Message passing concept looks simple, but it requires a number of design choices to be made. Different combinations of design choices gave birth to many different message passing implementations in practice.
Direct vs indirect
One of choices IPC designer have to make is if message passing is direct or indirect. In direct message passing, receiver identity is known and message is sent directly to the receiving process. We can say that there is a link between two processes exchanging data. There cannot exist more than one link between any two processes.
A serious disadvantage of direct message processing is limited modularity. Changing the identity of a process requires to amend every sender and receiver having a link with the process.
In indirect message passing, messages are sent to a mailbox (or port), which is bound to a receiving process. It differs from direct message passing, because the same mailbox could be later bound to another process. A sender doesn’t know and doesn’t care which process will actually receive its message. Additionally, multiple processes can send messages to the same mailbox, thus allowing multi-process links.
Indirect message passing gives a lot of flexibility to application designer. For example, two processes can communicate via multiple mailboxes, in such a way that there are multiple links between the same two processes.
Blocking vs non-blocking
IPC designer also have to decide if send and receive operations will be blocking (synchronised) or not. send operation is blocking if sender has to wait till a message is received by receiver. Similarly, receive operation is blocking if receiver has to wait till the message is received.
Designer of message passing IPC have to choose if any or both send and receive operations should be synchronised or not.
Buffering
Another decision to be made is regarding size of receiver’s queue. There are three choices available:
- Zero sized queue (no queue). Sender has to wait until receiver is ready to take the message.
- Bounded queue. Message can be queued as long as queue is not full. Otherwise, sender has to wait.
- Unbounded queue. Sender never has to wait.
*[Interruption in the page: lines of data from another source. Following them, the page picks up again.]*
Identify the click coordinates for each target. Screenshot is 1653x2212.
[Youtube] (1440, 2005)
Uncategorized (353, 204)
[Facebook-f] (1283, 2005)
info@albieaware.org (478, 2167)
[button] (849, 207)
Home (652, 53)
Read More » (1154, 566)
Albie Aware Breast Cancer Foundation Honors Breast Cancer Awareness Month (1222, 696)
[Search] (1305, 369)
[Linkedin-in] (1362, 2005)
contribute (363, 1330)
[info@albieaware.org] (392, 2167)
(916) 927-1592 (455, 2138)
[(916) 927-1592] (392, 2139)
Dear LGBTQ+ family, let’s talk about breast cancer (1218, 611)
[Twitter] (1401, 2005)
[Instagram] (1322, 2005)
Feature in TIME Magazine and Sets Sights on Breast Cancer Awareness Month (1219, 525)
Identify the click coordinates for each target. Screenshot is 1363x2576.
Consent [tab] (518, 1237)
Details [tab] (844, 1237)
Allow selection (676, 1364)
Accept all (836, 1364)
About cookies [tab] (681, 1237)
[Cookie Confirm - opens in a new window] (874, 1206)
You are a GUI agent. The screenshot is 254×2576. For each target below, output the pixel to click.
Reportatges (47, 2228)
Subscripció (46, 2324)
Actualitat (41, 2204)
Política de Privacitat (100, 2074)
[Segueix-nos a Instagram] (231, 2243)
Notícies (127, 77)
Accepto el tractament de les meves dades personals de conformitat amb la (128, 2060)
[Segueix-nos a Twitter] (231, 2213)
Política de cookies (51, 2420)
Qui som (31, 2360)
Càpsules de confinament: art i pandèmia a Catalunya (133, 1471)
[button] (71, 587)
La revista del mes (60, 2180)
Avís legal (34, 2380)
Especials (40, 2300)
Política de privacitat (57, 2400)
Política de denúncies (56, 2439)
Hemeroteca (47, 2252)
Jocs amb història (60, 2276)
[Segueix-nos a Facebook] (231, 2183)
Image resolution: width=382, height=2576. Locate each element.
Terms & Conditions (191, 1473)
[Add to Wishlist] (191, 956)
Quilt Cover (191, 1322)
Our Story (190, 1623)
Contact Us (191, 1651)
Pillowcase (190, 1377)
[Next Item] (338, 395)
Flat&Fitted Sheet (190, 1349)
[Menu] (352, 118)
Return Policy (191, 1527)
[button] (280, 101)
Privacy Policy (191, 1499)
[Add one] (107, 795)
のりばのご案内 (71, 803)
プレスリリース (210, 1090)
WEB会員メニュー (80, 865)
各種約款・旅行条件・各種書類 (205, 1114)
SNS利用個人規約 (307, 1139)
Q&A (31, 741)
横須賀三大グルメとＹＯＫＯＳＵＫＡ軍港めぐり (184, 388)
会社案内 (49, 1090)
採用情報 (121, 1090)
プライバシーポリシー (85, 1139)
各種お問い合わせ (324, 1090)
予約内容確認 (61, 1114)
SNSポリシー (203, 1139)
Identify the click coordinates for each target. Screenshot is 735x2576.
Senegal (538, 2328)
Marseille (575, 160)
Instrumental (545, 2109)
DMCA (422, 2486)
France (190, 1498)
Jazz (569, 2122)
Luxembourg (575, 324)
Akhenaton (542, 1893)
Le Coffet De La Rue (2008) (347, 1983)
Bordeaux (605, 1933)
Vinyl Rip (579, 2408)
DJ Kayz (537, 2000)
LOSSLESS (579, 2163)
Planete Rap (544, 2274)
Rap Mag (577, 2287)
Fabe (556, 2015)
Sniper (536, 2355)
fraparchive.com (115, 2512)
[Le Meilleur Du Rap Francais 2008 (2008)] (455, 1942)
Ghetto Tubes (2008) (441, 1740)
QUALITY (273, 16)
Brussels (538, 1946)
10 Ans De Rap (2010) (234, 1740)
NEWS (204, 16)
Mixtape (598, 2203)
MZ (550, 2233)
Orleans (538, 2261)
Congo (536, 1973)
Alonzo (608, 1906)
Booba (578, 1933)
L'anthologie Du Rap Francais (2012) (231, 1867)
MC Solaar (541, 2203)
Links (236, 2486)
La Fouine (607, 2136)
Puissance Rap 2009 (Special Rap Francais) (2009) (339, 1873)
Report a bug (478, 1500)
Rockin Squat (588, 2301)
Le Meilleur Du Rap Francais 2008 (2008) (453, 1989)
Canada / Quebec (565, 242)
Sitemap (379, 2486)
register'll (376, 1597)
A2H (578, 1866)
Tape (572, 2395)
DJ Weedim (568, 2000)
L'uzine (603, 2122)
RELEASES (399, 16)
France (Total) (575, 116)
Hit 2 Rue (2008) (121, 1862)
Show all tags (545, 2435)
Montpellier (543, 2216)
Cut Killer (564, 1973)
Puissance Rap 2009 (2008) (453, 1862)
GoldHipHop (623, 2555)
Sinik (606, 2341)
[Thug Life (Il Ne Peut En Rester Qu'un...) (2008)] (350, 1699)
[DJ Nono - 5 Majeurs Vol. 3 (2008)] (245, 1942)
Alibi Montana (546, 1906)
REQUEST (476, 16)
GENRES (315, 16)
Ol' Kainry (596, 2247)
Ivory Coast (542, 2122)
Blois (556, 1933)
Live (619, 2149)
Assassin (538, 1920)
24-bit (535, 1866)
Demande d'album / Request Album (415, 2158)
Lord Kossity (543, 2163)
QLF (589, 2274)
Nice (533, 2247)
Designer should be careful with this choice, as physical resources are limited and too many items in queue could lead to dangerous consequences.
The bottom line
Message passing IPC is in general more convenient, because it requires less hustle with low level synchronisation primitives.
Shared memory is commonly used when processes require large data transfer. However efficiency of shared memory decreases with growth of number of processor cores and number of cache levels due to increasing number of cash misses.